Les Tchétchènes parlent des "deals" de cocaïne qui détruisent la vie de nombre d'entre eux, privés d'avenir et pris dans un système de clans mafieux. Des filles se plaignent, elles, d'être entravées dans leur liberté par des "grands frères".
Désabusés par les discriminations, certains tombent dans le piège de Ramzan Kadyrov, qui arrive à les séduire via les réseaux sociaux où il compte des millions d'adeptes et sème la division dans les familles.
"Le régime met en valeur les possibilités de carrière pour ceux qui, formés en Europe, regagneraient la Tchétchénie", explique la chercheuse Anne Le Huérou. "La propagande homophobe et la mise en valeur de la masculinité peuvent aussi faire recette".
Depuis le début de l'offensive de Moscou en Ukraine, un "millier" de volontaires envoyés par Ramzan Kadyrov se battent aux côtés des Russes. En face, certains sont partis prêter main forte aux Ukrainiens, selon plusieurs sources interrogées par l'AFP.

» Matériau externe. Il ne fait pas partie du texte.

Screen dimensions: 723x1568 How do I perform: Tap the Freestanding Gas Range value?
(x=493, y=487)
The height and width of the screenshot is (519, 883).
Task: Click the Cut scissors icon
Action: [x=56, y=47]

Parmi les millions de réfugiés qui ont fui les bombardements, une jeune Tchétchène, venue avec son fils, a été arrêtée en Roumanie, selon la justice, qui a prononcé son extradition. Accusée de "participation à un groupe armé à des fins contraires à la Fédération russe", son appel a été rejeté mercredi 4 mai.